Kısa bir sunum yapıldı. Sonra, birçok konuda olduğu gibi tanımı yapılmadan hemen yakın kavramlar, benzetmeler ve anılarla ile tartışmalar başladı.

Burada tartışmayı özetlemeyeceğim. “O bunu dedi, şu böyle söyledi, ben şunu belirttim” demeyeceğim. Sadece kendi düşüncelerimi ve görüşümü anlatmaya çalışacağım.

Bu sayfaları okuyanlar bilir: Kavramlara düşkünümdür. Tanımlamaları ve sınırlandırmaları çok irdelerim.

  • Tomlin’in “Teşhissiz tanım belki ilim olabilir; ama tanımsız teşhis suistimaldir” cümlesini rehber edinmişimdir. Ayrıca, her şeye uyan cümleleri beğenmem

Ben bildiklerimi sıralayayım.

🙂

Bürokrasi kavramı, Sanayi Devrimi ile ortaya çıkmıştır.

  • Sanayi Devrimi sonrası iş hayatı kavramlarının ortaya çıkışını ve artık geçersiz oluşunu birçok yazımda [1] , [2] , [3] , [4] , [5] , [6] vurgulamıştım. Komuta tekliğinin ve görev tanımlarının ortadan kalkmasına en çok Y nesli (yazıların yorumlarında) itiraz etmişti.

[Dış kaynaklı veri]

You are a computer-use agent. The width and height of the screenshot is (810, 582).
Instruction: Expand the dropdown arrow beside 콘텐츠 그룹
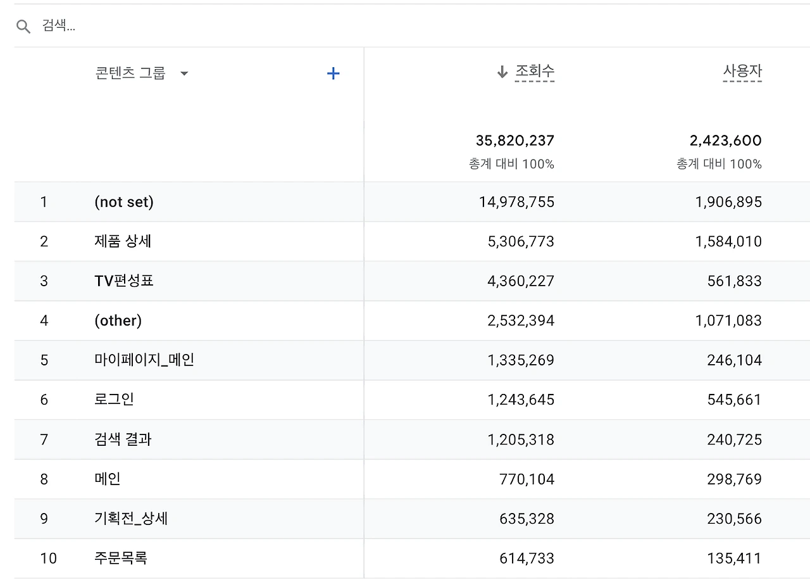tap(184, 73)
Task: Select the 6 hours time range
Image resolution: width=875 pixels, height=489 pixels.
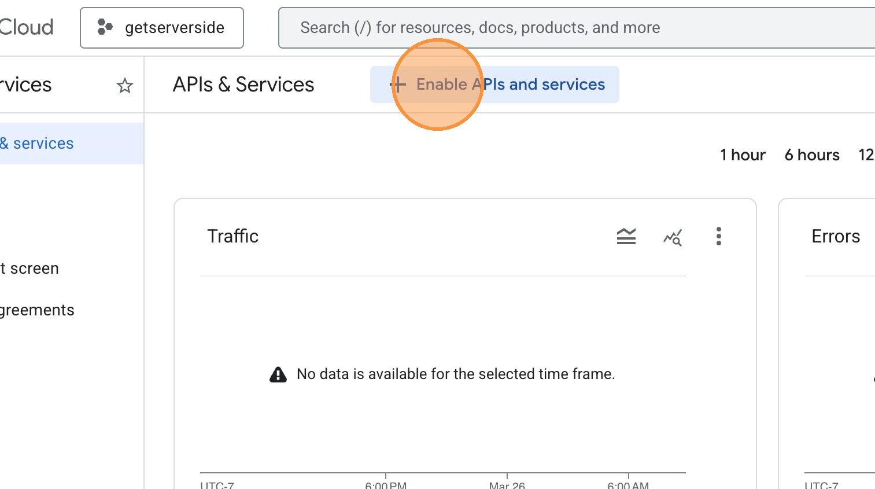Action: click(x=812, y=155)
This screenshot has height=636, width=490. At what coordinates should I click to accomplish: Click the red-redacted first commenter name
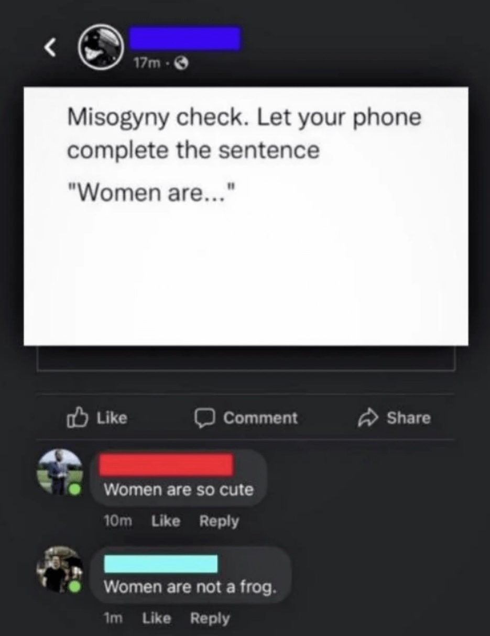166,465
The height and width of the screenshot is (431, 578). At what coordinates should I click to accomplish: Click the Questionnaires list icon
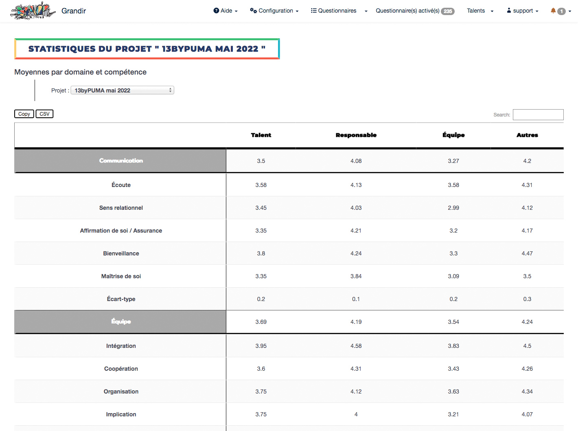pos(313,11)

Aslında daha büyük bir bütünün (Sanayi Devrimi) alt parçası olan bir kavramı (bürokrasi) tartışacaksak, öncelikle nasıl ortaya çıktığını ve bugüne yansıyan sonuçlarını da tartışmalıyız.

  • Tekrarlıyorum. Sadece bürokrasiyi değil, Sanayi Devrimi’nin eskimiş çok kavramını masaya yatırmak gerekir.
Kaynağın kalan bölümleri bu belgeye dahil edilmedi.